Are you testing Mobile/Android?

For Mobile UI, look at Robocop. For Mobile features that are purely Java, look at android-test. There are some specific features that Mochitest or Reftest can cover. Browser-chrome tests do not run on Android. If you want to test performance, Talos runs fine with a few limitations (use the --noChrome options) and smaller cycles (e.g. 10 iterations instead of 20, etc.)

Are you doing none of the above?

Need to get more data out of your tests?

Most test jobs now expose an environment variable named $MOZ_UPLOAD_DIR. If this variable is set during automated test runs, you can drop additional files into this directory, and they will be uploaded to a web server when the test finishes. The URLs to retrieve the files will be output in the test log.

Need to set preferences for test-suites?

First ask yourself if these prefs need to be enabled for all tests or just a subset of tests (e.g to enable a feature).

Setting prefs that only apply to certain tests

If the answer is the latter, try to set the pref as local to the tests that need it as possible. Here are some options:

Setting prefs that apply to the entire suite

Most test suites define prefs in user.js files that live under testing/profiles. Each directory is a profile that contains a user.js file with a number of prefs defined in it. Test suites will then merge one or more of these basic profiles into their own profile at runtime. To see which profiles apply to which test suites, you can inspect testing/profiles/profiles.json. Profiles at the beginning of the list get overridden by profiles at the end of the list.

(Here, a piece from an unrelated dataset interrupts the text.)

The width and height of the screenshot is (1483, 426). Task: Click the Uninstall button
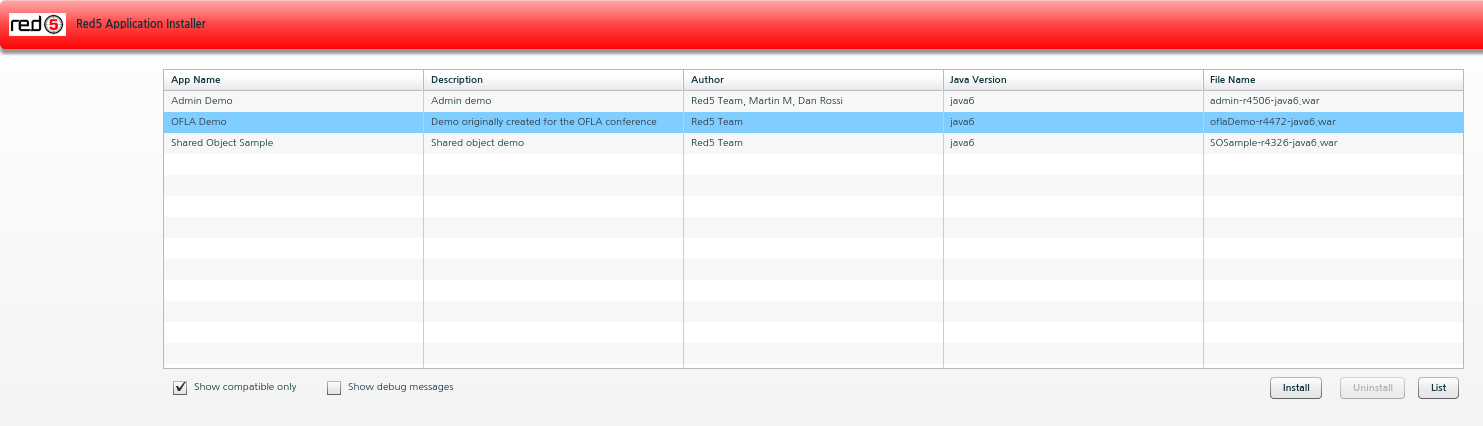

Because this system makes it hard to get an overall view of which profiles are set for any given test suite, a handy profile utility was created:

$ cd testing/profiles
$ ./profile -- --help
usage: profile [-h] {diff,sort,show,rm} ...
$ ./profile show mochitest          # prints all prefs that will be set in mochitest
$ ./profile diff mochitest reftest  # prints differences between the mochitest and reftest suites

Note: JS engine tests do not use testing/profiles yet, instead set prefs here.

Note: The previous page was largely out of date. The new page is intended as a guide to the testing frameworks at Mozilla; some of the old page should be split out to a "Running Automated Tests" page to complement the "Developing Tests" page (which itself needs to be updated).